Autumn would be the 2nd in command on the floor, after Bob. Now let's look at that statement. This is a woman who just got in my face about my girlfriend going around talking about my business ... while going around to Autumn and telling my business. I hadn't gotten a chance to stop at Autumn's desk yet, and fuck it, apparently I don't even need to because I have Sue to do it for me. Jesus Christ.

Now if Sue wants to come at me and be all, "You're an asshole for leaving," that's fine. But don't come at me and talk shit about my girlfriend. Not only does that assault my sense of professionalism as a former team leader myself, but that's a line she doesn't want to cross with me ever.

So, to quote a hero of mine: Of course you know, this means war.

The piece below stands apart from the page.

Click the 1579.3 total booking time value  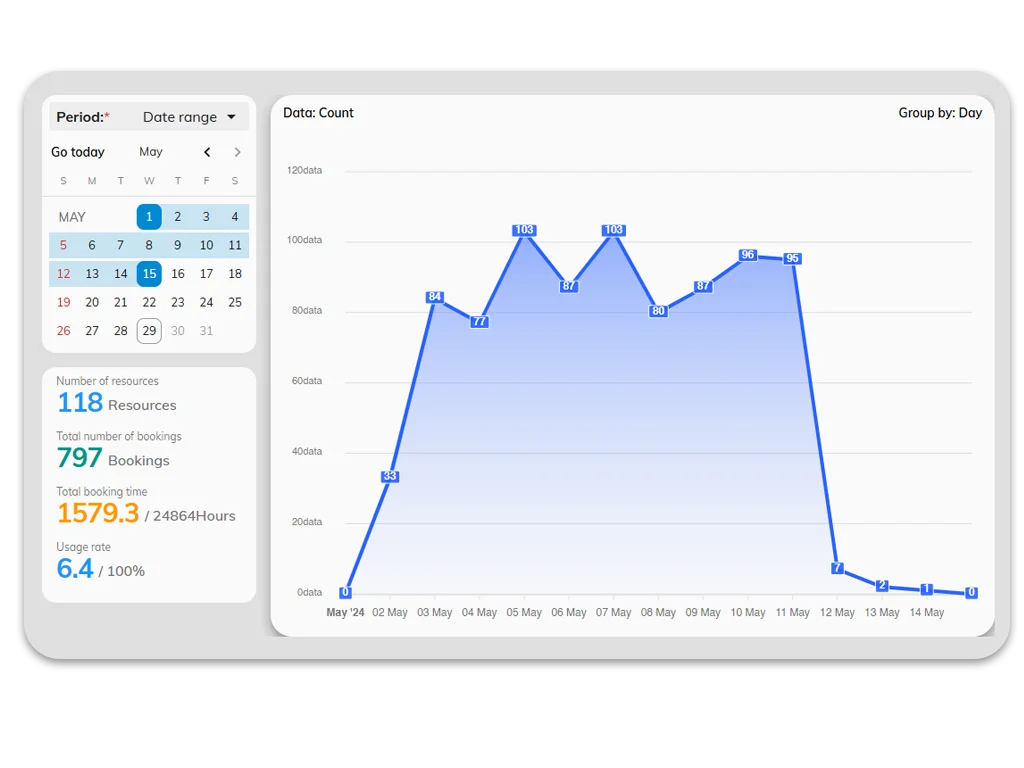click(98, 513)
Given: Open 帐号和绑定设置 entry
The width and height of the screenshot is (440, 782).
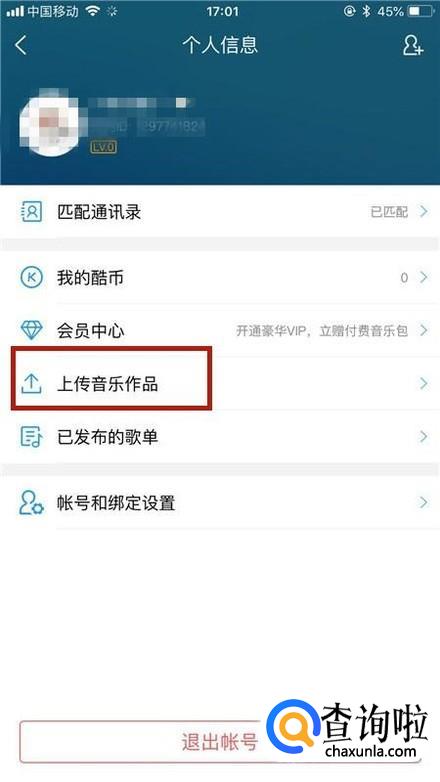Looking at the screenshot, I should click(220, 502).
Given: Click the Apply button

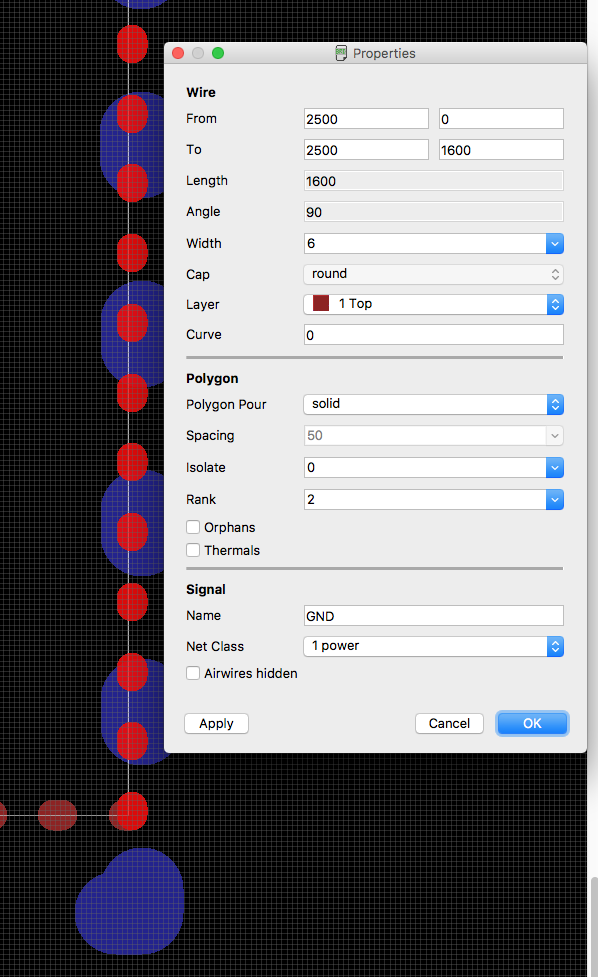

If I hadn't been completely flabbergasted and speechless at the gall it takes for her to say something like that to me I would have ripped into her like she's never seen before. As it was, I was wired for sound. I went into the backroom and Jen and June were in there. I could see in Jen's eyes that she was livid already, and I assumed she'd gotten the flipside of what I'd just gotten. I almost exploded while talking to June, due to the unpleasant undertones of how Sue attacked me.

"She isn't my mother, right? I mean, I have a mother already and she isn't it. I have a perfectly good mother at home. SHE IS NOT MY FUCKING MOTHER."

My mom did a pretty good job with me, I think. I'm not in the need for another mother to come around and choose my fucking girlfriends for me. And Sue does NOT want my mom to show up there and straighten her out. I'll tell you that right now.

I finally got a chance to hand my little piece of paper to Autumn at the end of the day on my way out. Sue was within eye-range as I did so. There should be a nice shitstorm tomorrow. She has no idea.

Near the end of the day I worked with Stacy again. She'd been in her own department for most of the day and missed all the excitement. She's been kind of an ally of Jen and mine lately, because we're the cool kids pretty much. We got to talking about why I was so wound up and angry.

Me: "Sue came by and started talking shit to me about Jen."

Stacy: "SHE DID NOT!"

Me: "She totally did."

But she couldn't get it out of Jen what Sue had said to her that got her in a tizzy.

I hooked up with Jen after work. We ended up at a picnic table talking about this, that, and the other ... and especially about work.

This is what Sue had said to her. Exact quote: "That's been my problem with you since the beginning. You can't keep your comments to yourself. In the future I suggest you keep your *fucking* comments to yourself!"

Holy jumping shit. That's my super-professional team leader who said that. I asked if the word 'fucking' was really in there. It was. Then I told her what had been said to me and she was *furious*. She wants blood. I'm down for that. We spent a good while trying to come up with something that would really really get under her skin, but we couldn't decide on anything ... even though we had some nuggets of true viciousness. Even so, we're both pretty quick on our feet and good at improvising out of what the other is doing.

That's how it is with the best partners-in-crime.